Pipeline implementation
The PEPPRO pipeline is a python script (peppro.py) runnable from the command-line. PEPPRO provides restartability, file integrity protection, logging, monitoring, and other features. Individual pipeline settings can be configured using a pipeline configuration file (peppro.yaml), which enables a user to specify absolute or relative paths to installed software and parameterize alignment and filtering software tools. Required software includes several Python packages (cutadapt [28], looper, numpy [29], pandas [30], pararead, pypiper, and refgenie [31]) and R packages (installed via the included PEPPROr R package) in addition to some common bioinformatics tools including bedtools [32], bigWigCat [33], bowtie2 [34], fastq-pair [35], flash [36], picard, preseq [20], seqkit [18], samtools [37], seqtk, and wigToBigWig [33]. This configuration file will work out-of-the-box for research environments that include required software in the shell PATH, but may be configured to fit any computing environment and is adaptable to project-specific parameterization needs.

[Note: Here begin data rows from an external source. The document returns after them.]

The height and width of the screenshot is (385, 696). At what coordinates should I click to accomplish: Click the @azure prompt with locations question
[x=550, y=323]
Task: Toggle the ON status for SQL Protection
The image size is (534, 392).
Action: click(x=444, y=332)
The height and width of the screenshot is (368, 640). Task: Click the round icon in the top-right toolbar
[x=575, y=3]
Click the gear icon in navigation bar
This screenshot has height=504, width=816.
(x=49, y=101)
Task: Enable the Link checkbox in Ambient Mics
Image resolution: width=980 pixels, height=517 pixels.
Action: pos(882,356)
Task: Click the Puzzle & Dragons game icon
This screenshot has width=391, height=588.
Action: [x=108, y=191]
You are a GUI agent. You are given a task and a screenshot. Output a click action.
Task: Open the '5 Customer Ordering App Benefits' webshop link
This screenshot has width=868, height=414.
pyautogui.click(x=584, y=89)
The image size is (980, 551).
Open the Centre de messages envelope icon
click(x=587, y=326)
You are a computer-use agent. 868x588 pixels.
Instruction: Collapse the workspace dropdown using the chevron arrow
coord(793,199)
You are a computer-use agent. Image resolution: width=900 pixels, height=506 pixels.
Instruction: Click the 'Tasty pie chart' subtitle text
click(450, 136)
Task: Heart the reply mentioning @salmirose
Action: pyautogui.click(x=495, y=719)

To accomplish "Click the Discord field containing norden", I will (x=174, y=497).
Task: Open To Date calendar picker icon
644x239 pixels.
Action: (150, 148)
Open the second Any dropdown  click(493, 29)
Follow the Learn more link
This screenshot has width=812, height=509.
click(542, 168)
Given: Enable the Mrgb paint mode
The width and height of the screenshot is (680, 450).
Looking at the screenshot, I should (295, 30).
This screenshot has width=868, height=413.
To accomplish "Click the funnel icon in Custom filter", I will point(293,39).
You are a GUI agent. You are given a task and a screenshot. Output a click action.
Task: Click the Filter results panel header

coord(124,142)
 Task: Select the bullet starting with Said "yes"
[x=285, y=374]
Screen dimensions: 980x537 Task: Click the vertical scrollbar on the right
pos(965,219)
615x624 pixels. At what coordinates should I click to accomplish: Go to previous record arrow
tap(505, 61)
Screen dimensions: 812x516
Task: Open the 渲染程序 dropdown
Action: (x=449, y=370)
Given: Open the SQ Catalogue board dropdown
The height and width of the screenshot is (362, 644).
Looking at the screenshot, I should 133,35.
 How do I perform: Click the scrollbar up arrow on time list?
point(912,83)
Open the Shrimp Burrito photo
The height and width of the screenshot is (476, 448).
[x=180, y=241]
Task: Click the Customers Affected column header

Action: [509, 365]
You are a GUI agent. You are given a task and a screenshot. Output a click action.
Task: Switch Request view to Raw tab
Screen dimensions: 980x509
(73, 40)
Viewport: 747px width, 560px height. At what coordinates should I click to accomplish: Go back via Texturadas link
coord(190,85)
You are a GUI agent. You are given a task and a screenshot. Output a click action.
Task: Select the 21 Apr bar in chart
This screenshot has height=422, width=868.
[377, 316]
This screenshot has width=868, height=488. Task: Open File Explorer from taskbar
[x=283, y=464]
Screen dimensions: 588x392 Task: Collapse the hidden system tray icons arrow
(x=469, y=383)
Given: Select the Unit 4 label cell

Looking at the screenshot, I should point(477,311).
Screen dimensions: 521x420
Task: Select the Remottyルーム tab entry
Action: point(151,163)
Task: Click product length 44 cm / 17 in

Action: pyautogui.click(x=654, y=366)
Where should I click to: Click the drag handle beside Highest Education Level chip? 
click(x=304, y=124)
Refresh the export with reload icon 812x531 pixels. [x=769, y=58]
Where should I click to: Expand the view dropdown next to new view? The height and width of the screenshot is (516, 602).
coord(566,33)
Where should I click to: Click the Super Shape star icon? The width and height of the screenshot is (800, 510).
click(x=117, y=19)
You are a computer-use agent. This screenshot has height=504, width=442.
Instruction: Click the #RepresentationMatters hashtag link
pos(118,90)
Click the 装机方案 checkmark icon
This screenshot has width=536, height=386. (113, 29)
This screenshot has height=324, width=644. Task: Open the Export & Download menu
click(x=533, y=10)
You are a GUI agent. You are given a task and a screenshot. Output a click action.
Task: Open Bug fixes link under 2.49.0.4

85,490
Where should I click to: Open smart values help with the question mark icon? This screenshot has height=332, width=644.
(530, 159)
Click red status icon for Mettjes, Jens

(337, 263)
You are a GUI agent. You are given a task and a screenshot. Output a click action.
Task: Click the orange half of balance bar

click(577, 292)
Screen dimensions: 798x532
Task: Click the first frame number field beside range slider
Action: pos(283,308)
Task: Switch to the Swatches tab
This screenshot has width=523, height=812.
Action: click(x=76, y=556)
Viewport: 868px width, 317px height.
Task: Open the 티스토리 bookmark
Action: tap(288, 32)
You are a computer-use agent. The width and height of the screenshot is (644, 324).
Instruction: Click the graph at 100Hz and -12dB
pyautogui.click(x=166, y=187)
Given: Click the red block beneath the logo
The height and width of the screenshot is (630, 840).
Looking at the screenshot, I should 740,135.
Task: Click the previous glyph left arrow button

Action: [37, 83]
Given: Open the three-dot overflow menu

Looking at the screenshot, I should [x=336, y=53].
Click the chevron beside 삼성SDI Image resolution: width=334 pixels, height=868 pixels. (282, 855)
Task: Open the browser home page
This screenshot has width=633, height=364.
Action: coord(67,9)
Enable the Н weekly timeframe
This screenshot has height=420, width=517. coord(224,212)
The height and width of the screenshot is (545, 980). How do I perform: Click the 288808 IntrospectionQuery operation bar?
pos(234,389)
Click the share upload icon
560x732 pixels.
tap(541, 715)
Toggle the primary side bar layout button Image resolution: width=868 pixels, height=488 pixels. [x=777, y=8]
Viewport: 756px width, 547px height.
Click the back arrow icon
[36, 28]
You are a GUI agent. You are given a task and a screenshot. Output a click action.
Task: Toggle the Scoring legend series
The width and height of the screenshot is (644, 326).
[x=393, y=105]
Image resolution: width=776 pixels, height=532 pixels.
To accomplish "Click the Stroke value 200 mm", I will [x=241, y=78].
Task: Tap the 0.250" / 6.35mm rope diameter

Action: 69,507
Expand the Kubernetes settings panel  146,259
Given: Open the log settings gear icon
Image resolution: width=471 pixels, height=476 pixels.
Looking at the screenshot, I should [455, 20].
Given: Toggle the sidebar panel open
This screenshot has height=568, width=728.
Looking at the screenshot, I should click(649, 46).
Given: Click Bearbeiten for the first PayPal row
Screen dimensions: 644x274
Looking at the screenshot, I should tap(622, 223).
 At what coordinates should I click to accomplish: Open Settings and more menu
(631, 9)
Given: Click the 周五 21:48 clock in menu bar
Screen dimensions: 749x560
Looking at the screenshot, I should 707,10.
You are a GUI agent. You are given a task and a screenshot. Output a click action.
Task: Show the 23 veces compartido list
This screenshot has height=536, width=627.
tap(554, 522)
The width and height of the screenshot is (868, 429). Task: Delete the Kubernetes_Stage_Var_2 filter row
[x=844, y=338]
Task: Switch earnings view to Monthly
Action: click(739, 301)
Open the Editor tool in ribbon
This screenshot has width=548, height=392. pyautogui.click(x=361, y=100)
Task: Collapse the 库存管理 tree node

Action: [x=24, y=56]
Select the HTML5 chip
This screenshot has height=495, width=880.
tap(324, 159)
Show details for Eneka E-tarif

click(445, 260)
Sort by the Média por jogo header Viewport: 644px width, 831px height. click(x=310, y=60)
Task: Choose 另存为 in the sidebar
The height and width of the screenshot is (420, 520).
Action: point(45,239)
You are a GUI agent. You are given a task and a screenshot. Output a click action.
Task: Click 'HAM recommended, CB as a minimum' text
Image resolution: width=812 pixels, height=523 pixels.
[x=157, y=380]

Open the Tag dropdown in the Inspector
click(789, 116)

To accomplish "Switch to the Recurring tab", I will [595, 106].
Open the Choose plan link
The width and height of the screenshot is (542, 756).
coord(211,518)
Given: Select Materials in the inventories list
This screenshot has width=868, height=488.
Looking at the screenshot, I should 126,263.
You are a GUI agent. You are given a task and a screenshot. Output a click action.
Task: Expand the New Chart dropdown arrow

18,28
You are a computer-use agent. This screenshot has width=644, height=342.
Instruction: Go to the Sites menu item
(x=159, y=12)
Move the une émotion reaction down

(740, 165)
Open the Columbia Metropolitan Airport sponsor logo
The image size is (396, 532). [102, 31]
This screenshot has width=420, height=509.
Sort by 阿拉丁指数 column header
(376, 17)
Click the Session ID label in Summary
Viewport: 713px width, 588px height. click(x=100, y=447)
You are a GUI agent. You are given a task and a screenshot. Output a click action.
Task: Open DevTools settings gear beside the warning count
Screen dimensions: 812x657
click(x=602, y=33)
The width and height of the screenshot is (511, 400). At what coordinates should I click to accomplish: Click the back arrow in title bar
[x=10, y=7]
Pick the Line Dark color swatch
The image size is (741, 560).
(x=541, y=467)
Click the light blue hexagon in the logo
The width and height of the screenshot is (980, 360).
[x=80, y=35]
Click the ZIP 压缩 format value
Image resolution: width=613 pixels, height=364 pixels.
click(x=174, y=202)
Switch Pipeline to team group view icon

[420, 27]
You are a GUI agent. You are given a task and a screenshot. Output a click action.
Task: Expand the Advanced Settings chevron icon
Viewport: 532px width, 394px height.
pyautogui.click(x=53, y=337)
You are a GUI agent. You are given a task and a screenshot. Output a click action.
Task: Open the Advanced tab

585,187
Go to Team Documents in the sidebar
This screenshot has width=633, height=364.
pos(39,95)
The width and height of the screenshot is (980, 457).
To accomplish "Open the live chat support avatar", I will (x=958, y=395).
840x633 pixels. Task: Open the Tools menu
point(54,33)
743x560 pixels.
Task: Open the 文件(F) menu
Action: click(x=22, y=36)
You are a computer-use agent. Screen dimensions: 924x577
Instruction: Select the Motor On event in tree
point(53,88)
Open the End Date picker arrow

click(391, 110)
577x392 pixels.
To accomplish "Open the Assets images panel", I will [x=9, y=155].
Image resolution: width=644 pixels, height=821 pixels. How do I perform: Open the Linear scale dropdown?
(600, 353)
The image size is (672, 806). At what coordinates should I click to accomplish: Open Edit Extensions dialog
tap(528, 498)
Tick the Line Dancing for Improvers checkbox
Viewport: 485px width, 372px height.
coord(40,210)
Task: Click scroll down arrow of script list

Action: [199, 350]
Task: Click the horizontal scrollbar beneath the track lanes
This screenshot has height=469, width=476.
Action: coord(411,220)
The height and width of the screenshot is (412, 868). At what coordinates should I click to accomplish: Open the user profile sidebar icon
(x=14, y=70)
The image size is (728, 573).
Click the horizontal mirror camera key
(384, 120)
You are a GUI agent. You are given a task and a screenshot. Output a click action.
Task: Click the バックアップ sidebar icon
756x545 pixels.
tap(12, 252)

Refgenie reference assembly resources
Several PEPPRO steps require generic reference genome assembly files, such as sequence indexes and annotation files. For example, alignment with bowtie2 requires bowtie2 indexes, and feature annotation to calculate fraction of reads in features requires a feature annotation. To simplify and standardize these assembly resources, PEPPRO uses refgenie. Refgenie is a reference genome assembly asset manager that streamlines downloading, building, and using data files related to reference genomes [31]. Refgenie includes recipes for building genome indexes and genome assets as well as downloads of pre-indexed genomes and assets for common assemblies. Refgenie enables easy generation of new standard reference genomes as needed. For a complete analysis, PEPPRO requires a number of refgenie managed assets. Those assets as defined by refgenie are fasta, bowtie2_index, ensembl_gtf, ensembl_rb, refgene_anno, and feat_annotation. If building these assets manually, they separately require a genome fasta file, a gene set annotation file from RefGene, an Ensembl gene set annotation file in GTF format, and an Ensembl regulatory build annotation file. Finally, using PEPPRO with seqOutBias requires the additional refgenie tallymer_index asset of the same read length as the data.
Adapter-adapter ligation product abundance
Adapter-adapter ligation products show up in run-on libraries because there are two independent ligation steps. Sequencing these products is uninformative, and so there are several molecular approaches used to reduce their abundance in a sequencing library. All protocols include an inverted dT on the 3′ end of the 3′ adapter and also do not phosphorylate the 5′ end of the 5′ adapter. Many protocols include a size-selection gel extraction step to purify the library from a prominent adapter-adapter ligation species.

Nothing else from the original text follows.